■ YOUR OBJECTIVE ■
Rewrite the lines below, replacing every occurrence of "Where should I click to" with "Where do I click to" and keeping everything else the same.

■ Data extracted from a collection ■
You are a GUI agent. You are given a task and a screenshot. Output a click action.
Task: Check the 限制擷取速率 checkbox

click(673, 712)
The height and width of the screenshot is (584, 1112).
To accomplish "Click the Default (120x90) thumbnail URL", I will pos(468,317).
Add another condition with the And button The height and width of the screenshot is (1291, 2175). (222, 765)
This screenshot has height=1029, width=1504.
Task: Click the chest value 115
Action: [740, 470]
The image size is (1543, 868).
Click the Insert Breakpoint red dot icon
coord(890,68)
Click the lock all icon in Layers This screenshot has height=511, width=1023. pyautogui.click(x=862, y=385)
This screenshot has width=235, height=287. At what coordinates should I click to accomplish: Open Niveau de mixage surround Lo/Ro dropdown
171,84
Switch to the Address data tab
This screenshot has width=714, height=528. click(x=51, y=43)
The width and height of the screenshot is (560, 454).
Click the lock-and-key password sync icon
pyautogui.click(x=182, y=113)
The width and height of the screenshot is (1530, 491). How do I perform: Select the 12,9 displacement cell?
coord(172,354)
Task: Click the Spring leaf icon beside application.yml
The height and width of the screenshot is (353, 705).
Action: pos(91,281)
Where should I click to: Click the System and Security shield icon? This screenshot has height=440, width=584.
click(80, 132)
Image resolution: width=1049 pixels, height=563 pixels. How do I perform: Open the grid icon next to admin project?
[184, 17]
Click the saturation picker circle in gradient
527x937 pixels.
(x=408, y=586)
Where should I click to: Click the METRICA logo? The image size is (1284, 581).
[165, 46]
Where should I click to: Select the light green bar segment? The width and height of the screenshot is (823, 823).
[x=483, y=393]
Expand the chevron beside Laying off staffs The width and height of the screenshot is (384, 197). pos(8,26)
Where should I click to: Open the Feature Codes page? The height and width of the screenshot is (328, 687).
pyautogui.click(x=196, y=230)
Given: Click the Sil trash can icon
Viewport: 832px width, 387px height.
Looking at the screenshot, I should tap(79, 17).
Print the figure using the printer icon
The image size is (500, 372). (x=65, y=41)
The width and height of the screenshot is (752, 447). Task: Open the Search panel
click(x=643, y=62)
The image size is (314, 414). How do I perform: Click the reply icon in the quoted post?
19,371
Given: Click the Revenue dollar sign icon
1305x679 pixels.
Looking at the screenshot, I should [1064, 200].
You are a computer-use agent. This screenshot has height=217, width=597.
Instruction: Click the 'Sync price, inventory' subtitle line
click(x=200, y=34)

■ RESULT FOR THIS EXERCISE ■
You are a GUI agent. You are given a task and a screenshot. Output a click action.
Task: Check the 限制擷取速率 checkbox

click(673, 712)
The height and width of the screenshot is (584, 1112).
To accomplish "Click the Default (120x90) thumbnail URL", I will pos(468,317).
Add another condition with the And button The height and width of the screenshot is (1291, 2175). (222, 765)
This screenshot has height=1029, width=1504.
Task: Click the chest value 115
Action: [740, 470]
The image size is (1543, 868).
Click the Insert Breakpoint red dot icon
coord(890,68)
Click the lock all icon in Layers This screenshot has height=511, width=1023. pyautogui.click(x=862, y=385)
This screenshot has width=235, height=287. At what coordinates should I click to accomplish: Open Niveau de mixage surround Lo/Ro dropdown
171,84
Switch to the Address data tab
This screenshot has width=714, height=528. click(x=51, y=43)
The width and height of the screenshot is (560, 454).
Click the lock-and-key password sync icon
pyautogui.click(x=182, y=113)
The width and height of the screenshot is (1530, 491). How do I perform: Select the 12,9 displacement cell?
coord(172,354)
Task: Click the Spring leaf icon beside application.yml
The height and width of the screenshot is (353, 705).
Action: pos(91,281)
Where do I click to: Click the System and Security shield icon? This screenshot has height=440, width=584.
click(80, 132)
Image resolution: width=1049 pixels, height=563 pixels. How do I perform: Open the grid icon next to admin project?
[184, 17]
Click the saturation picker circle in gradient
527x937 pixels.
(x=408, y=586)
Where do I click to: Click the METRICA logo? The image size is (1284, 581).
[165, 46]
Where do I click to: Select the light green bar segment? The width and height of the screenshot is (823, 823).
[x=483, y=393]
Expand the chevron beside Laying off staffs The width and height of the screenshot is (384, 197). pos(8,26)
Where do I click to: Open the Feature Codes page? The height and width of the screenshot is (328, 687).
pyautogui.click(x=196, y=230)
Given: Click the Sil trash can icon
Viewport: 832px width, 387px height.
Looking at the screenshot, I should tap(79, 17).
Print the figure using the printer icon
The image size is (500, 372). (x=65, y=41)
The width and height of the screenshot is (752, 447). Task: Open the Search panel
click(x=643, y=62)
The image size is (314, 414). How do I perform: Click the reply icon in the quoted post?
19,371
Given: Click the Revenue dollar sign icon
1305x679 pixels.
Looking at the screenshot, I should [1064, 200].
You are a computer-use agent. This screenshot has height=217, width=597.
Instruction: Click the 'Sync price, inventory' subtitle line
click(x=200, y=34)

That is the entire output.